Unpacking ‘24/7/365’
In repositioning, more liveliness is often a goal. No single audience can make a place busy all week, and year-round, and so focus should be on attracting different users with spaces and programming appropriate to their needs. Understanding what locals love about a place, and how community can be nurtured, is a great starting point. If you make those that are near happy, those that are far will come.
Activation as Catalyst
Great gathering spaces are essential to city life. Improving public spaces and their programming should be at the top of every asset manager’s toolkit – creating an inviting environment that nurtures street life, and making sure there’s always something happening with a strategic programming calendar tailored to target audiences and to natural footfall ebbs and flows.
Open-Minded Culture
Destination draws are often part of the repositioning equation. Anchor attractions may be the right solutions for some developments, but for many places, careful attention to finer-grain retail and F+B curation, coupled with flexible programmable platforms, is a great path forward. These ‘black box’ facilities may be interior venues, or event-ready outdoor spaces, flexibly enabled to host shows, concerts, performances, digital experiences, commuting gatherings, and private events.

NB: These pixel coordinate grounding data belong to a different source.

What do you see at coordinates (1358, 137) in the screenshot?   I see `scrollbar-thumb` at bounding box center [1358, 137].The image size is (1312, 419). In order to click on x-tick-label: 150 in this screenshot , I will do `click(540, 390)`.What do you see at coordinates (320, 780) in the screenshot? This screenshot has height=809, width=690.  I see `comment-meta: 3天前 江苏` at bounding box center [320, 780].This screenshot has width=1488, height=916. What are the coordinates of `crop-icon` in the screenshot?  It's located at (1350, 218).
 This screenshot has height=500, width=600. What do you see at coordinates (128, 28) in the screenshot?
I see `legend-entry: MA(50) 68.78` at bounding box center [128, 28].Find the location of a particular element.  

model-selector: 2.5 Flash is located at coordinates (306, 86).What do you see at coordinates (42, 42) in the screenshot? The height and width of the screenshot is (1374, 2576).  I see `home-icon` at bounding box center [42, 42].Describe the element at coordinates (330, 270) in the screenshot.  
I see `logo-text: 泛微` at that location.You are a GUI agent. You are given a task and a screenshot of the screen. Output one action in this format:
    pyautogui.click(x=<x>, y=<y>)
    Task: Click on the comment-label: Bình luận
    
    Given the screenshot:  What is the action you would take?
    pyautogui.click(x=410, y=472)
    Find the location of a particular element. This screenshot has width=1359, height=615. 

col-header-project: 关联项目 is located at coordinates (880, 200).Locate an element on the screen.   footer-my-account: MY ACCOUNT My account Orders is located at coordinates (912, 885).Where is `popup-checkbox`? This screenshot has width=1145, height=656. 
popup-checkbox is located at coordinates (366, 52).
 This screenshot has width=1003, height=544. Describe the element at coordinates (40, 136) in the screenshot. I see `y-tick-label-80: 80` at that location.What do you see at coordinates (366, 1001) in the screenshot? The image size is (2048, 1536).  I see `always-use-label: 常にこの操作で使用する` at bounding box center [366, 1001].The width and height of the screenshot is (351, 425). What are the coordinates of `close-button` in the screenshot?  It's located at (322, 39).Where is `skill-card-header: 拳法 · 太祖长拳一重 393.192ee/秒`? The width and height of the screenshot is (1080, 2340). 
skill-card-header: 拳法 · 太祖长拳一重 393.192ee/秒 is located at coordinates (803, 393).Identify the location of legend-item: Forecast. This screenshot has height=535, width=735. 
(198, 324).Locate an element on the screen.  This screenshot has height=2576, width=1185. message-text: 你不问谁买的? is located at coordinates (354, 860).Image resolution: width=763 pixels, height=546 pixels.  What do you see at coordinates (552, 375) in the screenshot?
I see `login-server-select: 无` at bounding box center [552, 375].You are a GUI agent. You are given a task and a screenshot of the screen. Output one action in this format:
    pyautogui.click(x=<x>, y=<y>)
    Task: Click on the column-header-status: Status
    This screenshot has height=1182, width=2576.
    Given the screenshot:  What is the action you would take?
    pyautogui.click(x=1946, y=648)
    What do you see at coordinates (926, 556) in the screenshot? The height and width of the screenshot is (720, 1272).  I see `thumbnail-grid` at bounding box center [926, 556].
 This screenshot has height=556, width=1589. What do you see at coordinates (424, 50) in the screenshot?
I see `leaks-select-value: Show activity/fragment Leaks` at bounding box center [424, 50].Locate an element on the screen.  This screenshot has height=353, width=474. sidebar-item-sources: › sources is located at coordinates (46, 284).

Quick Wins, and a Long View
Transformation doesn’t happen overnight. Temporary uses, pop-ups, events, and pilot projects can build audience and test ideas while longer-term redevelopment phases take shape. Staged placemaking, considering the offer and impact of each phase, must be foundational to any redevelopment efforts, including coordinating actions and activities with lease expiration dates.
Comfortable in the Grey Areas
Real estate today will be different than real estate tomorrow. The ultimate goal of asset repositioning is not simply to improve short-term performance, but to future-proof the place and create value. The best place strategies embed resilience: flexible spaces, adaptable uses, and a strong sense of purpose allow properties to evolve with changing markets, ensuring relevance and value over time.